Many thanks in advance :)
 
Well, you have options. Some you have already listed. The real question here is what are you expecting from the whole setup?

Do you want more space, more redundancy, multiple volumes, single volume etc?

If you go for a single large volume (SHR) you will lose 18TB of space as redundancy vs 20 that you have no with two volumes. So not a lot a difference but it's there.

You could also configure each of those 18TB drives as single basic drives, giving you 2x18 (36) storage of space and no redundancy options. Ofc, if the drive fails, backup is the only thing that will pull you out.

Mixing smaller and large drives always has a high penalty if you need redundancy. So, best to think what would be the desired outcome on your end in terms of space needed and take it from there.
 
The RAID calculator is for a new build and assumes the selected drives are in one storage pool. Yes, you can have your current 2x 8TB RAID 1 and add a second RAID 1 with the 2x 18TB. That would provide a raw storage of 26TB, in base10 terms of TB (1Bx10^12 = 1 TB).

With the current RAID 1 you can migrate to RAID 5 but the four drives will all provide the storage capacity of the smallest drive = 24 TB (3x 8TB) + 8TB protection. The rest of the new drives (2x 10TB) will be wasted. Only the common band of storage in RAID is used across the drives, for actual data storage and protection, the overspill is ignored.

If you had used SHR instead of RAID 1 when you set up your NAS the you could have grown the storage pool with the new drives and had 34TB (2x 8TB + 18TB) + 18TB protection.

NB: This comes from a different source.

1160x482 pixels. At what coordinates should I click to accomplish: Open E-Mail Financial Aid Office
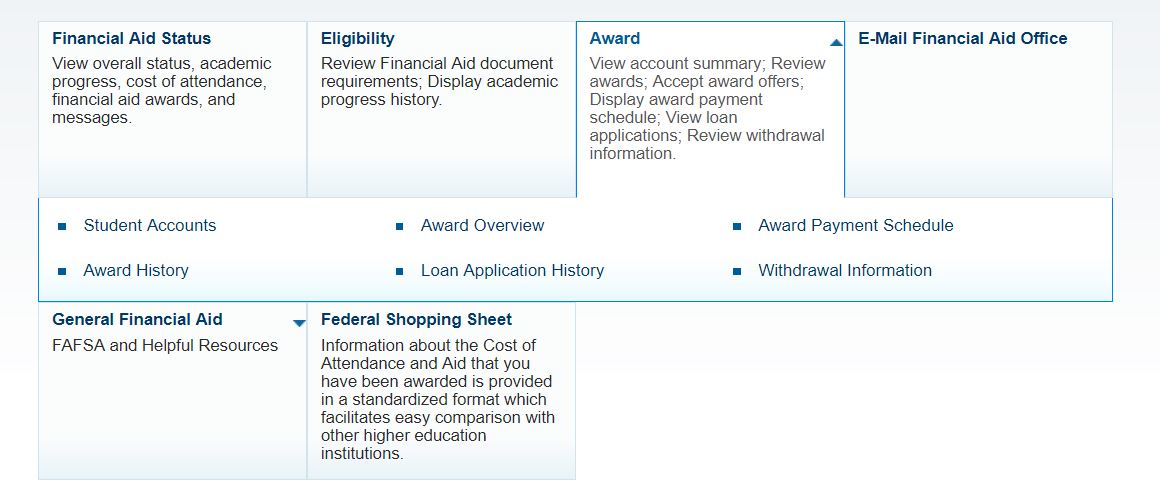point(962,39)
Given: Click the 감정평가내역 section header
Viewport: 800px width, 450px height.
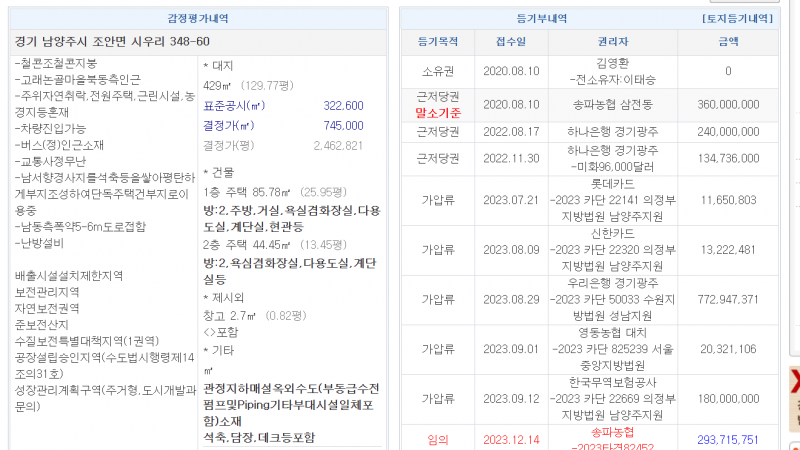Looking at the screenshot, I should [x=197, y=18].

Once you have a pair of the largest drives then all storage is used: bands of the common storage are made across two or more drives (simplistically, drives participate in bands across those drives of the same size or larger). That's SHR with one-drive protection and is very similar to RAID 5, except it can utilise more drive space with mismatched sizes.

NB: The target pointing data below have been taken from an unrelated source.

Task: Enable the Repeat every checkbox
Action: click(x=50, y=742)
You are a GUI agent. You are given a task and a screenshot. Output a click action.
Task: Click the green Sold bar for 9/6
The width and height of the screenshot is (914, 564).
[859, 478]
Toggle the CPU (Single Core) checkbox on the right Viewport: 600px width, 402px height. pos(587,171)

ConfigurationRaw storageUsable storageProtectionWasted
RAID 1
+ RAID 1
total
16TB (2x 8TB)
36TB (2x18TB)
52TB
8TB
18TB
26TB
8TB
18TB
26TB
0TB
RAID 552TB (2x 8TB + 2x 18TB)24TB (2x 8TB + 8TB from a 18TB)8TB (8TB from other 18TB)20TB
SHR-152TB (2x 8TB + 2x 18TB)34TB (2x 8TB + 18TB)18TB0TB

With two RAID 1 you would have to lose three drives to lose all your data, but only two with RAID 5 or SHR-1.

How you could migrate to SHR-1: by creating a new SHR-1 storage pool with the two 18TB drives you can then used Control Panel to move shared folders across to the new volume on it. For example...
1672830283203.png


The snag comes when you want to remove the original RAID 1 pool. Since it was your only volume then any packages from Package Center that you installed will be on this volume. It is possible to use SSH and the command line to move files and folders, and repoint links to the new volume locations, but it's not that simple. You can consider making a Hyper Backup task to backup theses applications and then uninstalling them and restoring them after reinstalling on the new volume. The Package Center Settings will provide a new option when you have more than one volume...
1672830588805.png
 
As an (almost) noob myself, I would make a Hyper Backup set of my current data, then create a new big pool with all disks in btrfs filesystem and SHR1 raid type. That would give me 8+8+18 TB of usable space.
Then I would restore the data on the new pool.